*** Provided data ***
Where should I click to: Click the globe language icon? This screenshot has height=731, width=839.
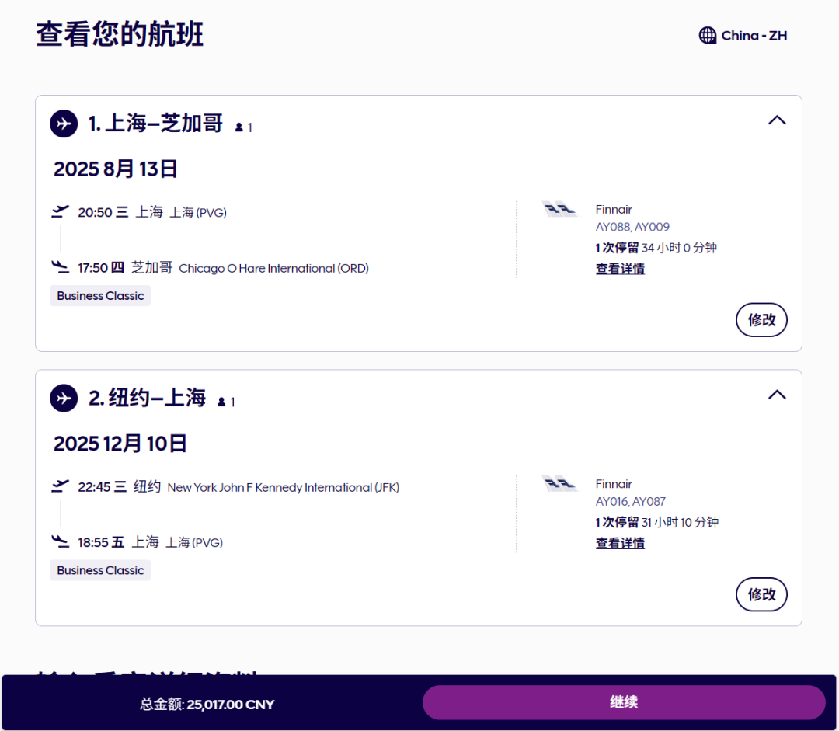tap(707, 36)
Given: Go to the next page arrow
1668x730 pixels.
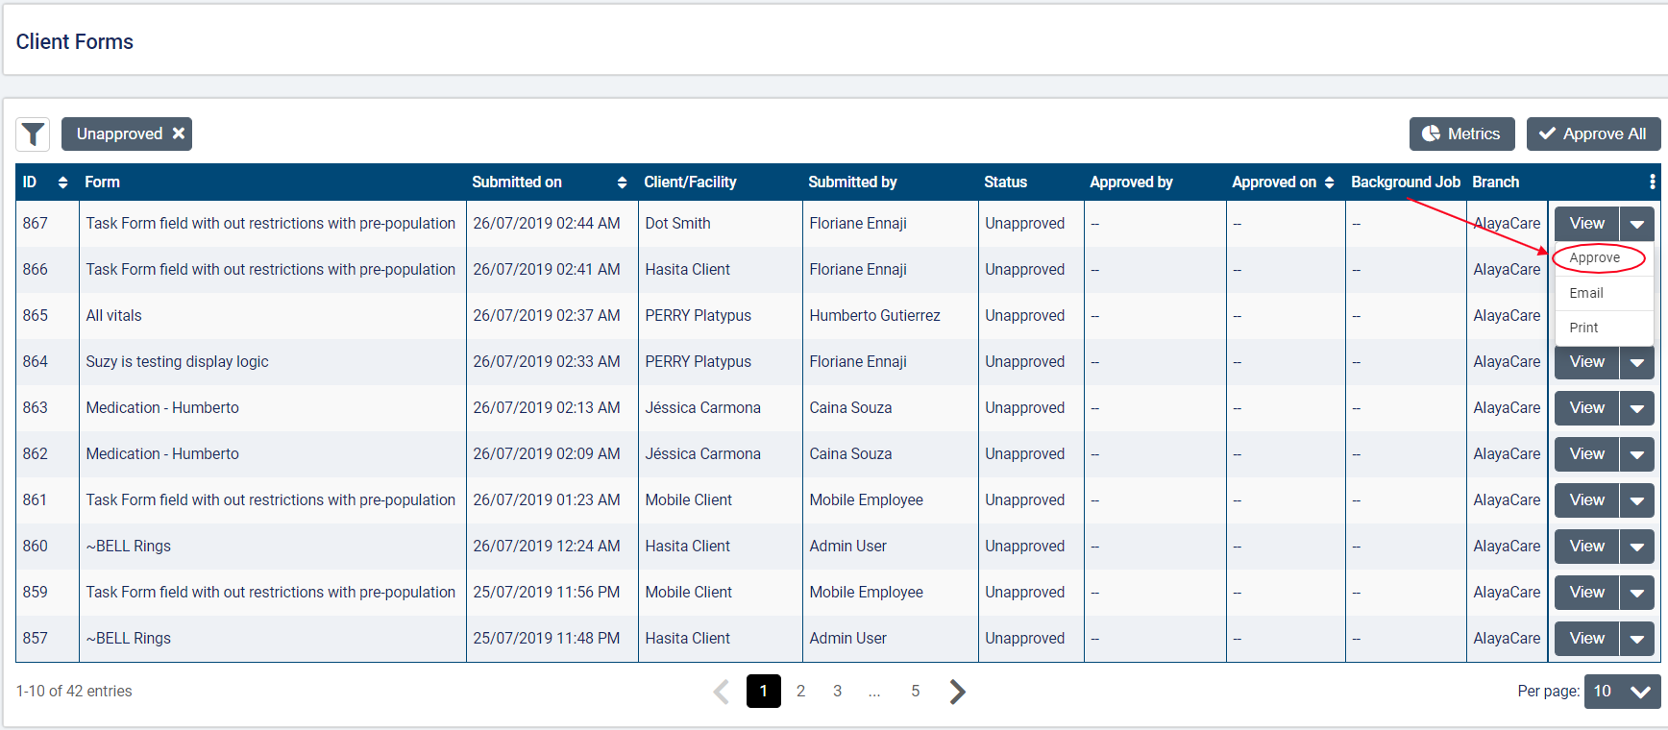Looking at the screenshot, I should pos(957,692).
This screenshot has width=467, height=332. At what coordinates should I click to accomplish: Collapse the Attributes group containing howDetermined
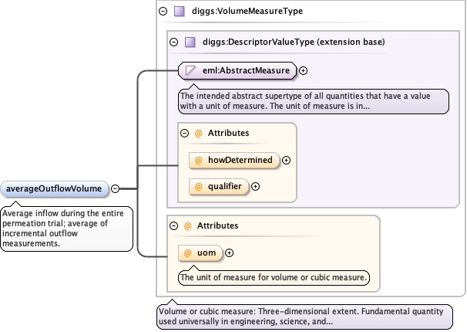(x=184, y=133)
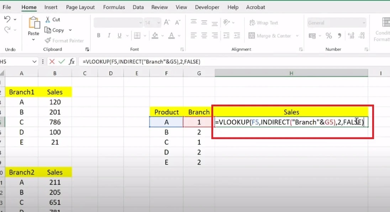Apply italic formatting
This screenshot has width=390, height=212.
click(108, 35)
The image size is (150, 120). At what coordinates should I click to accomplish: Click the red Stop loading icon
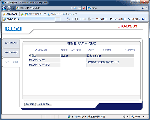click(x=84, y=8)
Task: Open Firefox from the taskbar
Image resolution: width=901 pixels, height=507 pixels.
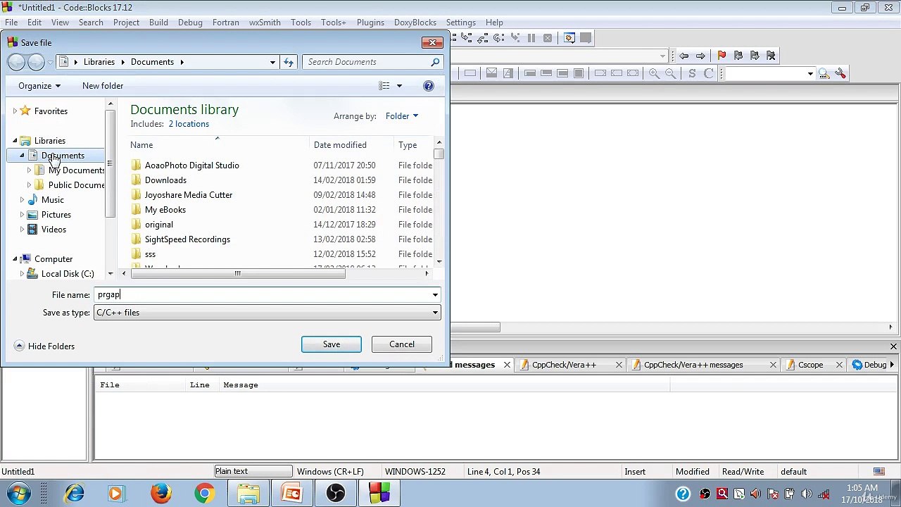Action: (160, 493)
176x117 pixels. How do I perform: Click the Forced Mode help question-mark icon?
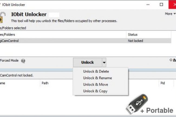click(x=23, y=61)
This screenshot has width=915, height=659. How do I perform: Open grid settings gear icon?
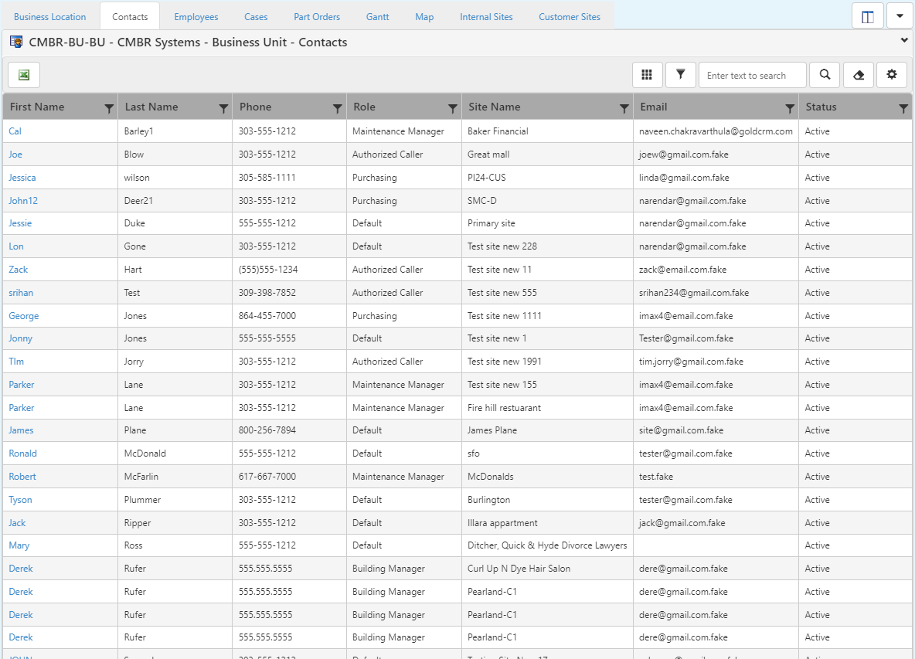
*** End of Provided data ***
Work required: Please repeat every record exactly, leaving the pictures out.

Result of the exercise:
Where should I click to: Click the globe language icon? This screenshot has height=731, width=839.
tap(707, 36)
Given: Go to the next page arrow
1668x730 pixels.
Looking at the screenshot, I should pos(957,692).
This screenshot has width=467, height=332. At what coordinates should I click to accomplish: Collapse the Attributes group containing howDetermined
(x=184, y=133)
Apply italic formatting
This screenshot has width=390, height=212.
click(108, 35)
The image size is (150, 120). At what coordinates should I click to accomplish: Click the red Stop loading icon
click(x=84, y=8)
Task: Open Firefox from the taskbar
Image resolution: width=901 pixels, height=507 pixels.
Action: (160, 493)
176x117 pixels. How do I perform: Click the Forced Mode help question-mark icon?
click(x=23, y=61)
This screenshot has width=915, height=659. How do I perform: Open grid settings gear icon?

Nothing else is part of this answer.